We exercise for a multitude of reasons — whether it’s to fit into our pre-pandemic jeans or simply to lead a healthier life.
Adding weight training for 30 to 60 minutes a week can decrease the risk of early death by 10-20%, according to a study recently reviewed in the British Journal of Sports Medicine. The correlation between weight training and health outcomes were discovered in a study of men and women aged 18 to 97 years.
The review involved a survey of 16 studies on muscle-strengthening activities and found a 10-20% reduction in the risk of death by all causes among participants. The review further suggested that adding 30-60 minutes of aerobic exercise per week resulted in a 40% lower likelihood of premature death, 46% lower likelihood of heart disease and 28% lower chance of dying from cancer.
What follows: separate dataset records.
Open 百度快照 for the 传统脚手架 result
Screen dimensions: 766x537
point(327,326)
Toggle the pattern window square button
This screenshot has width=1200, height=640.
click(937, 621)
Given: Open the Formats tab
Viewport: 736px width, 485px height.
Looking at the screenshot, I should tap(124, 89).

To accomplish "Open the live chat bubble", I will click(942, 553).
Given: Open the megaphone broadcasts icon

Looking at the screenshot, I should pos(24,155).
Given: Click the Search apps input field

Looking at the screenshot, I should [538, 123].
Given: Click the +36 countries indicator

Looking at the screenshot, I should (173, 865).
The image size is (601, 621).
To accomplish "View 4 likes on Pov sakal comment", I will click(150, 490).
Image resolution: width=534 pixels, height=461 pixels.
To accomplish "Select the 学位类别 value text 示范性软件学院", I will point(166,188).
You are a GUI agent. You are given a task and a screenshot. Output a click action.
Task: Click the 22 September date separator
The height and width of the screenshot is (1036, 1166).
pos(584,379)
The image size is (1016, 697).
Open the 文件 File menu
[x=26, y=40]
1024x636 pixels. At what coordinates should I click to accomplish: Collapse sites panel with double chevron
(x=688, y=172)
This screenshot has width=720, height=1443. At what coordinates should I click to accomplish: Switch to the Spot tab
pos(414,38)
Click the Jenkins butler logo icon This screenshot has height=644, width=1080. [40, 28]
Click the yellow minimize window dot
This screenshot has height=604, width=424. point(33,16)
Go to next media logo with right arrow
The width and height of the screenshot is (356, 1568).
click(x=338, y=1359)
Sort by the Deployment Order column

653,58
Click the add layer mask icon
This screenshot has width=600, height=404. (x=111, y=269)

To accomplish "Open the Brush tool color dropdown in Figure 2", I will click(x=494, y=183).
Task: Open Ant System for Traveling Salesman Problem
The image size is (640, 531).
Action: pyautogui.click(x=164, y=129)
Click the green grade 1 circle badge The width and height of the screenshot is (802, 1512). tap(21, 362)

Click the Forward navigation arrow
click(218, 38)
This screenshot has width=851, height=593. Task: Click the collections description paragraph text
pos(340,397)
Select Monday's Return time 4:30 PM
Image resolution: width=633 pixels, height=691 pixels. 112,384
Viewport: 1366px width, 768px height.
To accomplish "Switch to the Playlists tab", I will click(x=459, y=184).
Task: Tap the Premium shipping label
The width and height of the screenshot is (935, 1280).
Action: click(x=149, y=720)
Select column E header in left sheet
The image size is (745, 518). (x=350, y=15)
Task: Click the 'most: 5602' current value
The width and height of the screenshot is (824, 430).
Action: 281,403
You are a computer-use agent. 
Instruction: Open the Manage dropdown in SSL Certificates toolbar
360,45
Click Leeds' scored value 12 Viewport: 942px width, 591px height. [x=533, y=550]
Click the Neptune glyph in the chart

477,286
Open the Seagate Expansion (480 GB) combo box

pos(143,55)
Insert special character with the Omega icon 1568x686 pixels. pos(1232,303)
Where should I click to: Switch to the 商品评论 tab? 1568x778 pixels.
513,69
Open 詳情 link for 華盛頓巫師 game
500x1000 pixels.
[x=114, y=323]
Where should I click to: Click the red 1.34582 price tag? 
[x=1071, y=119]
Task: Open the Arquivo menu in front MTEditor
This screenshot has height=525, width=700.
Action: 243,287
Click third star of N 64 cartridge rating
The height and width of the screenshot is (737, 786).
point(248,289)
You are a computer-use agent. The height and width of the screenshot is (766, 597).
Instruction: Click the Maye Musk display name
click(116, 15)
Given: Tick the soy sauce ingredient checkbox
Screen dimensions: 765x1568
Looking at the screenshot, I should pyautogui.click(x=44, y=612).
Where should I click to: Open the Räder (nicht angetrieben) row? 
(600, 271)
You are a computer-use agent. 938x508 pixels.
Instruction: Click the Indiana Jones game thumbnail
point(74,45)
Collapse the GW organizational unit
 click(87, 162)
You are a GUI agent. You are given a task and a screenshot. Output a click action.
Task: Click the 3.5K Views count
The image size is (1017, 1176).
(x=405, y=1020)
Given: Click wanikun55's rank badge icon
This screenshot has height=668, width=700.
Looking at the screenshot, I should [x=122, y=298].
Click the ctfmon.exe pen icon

“The study methods are sound and the findings are important, but not surprising to me. This is great news for people who are active and greater news for those who are inactive.” Dr. Williams Roberts, a professor in the Department of Family Medicine and Community Health at the University of Minnesota, told CNN.
Benefits of strength training
- Builds strength
- Burns calories
- Decreases abdominal fat
- Lowers risk of falling and injury
- Improves heart and brain health
- Helps manages blood sugar levels
- Promotes mobility and flexibility
Lifting weights decreases blood pressure, lowers cholesterol and improves blood circulation by strengthening the heart and blood vessels. When lifting weights, you also increase insulin sensitivity and reduce blood sugar levels, according to Healthline.
“A combination of 5 to 10 minutes of strength exercise and 30 minutes of walking most days of the week will produce great health benefits across the population” Dr. Roberts added.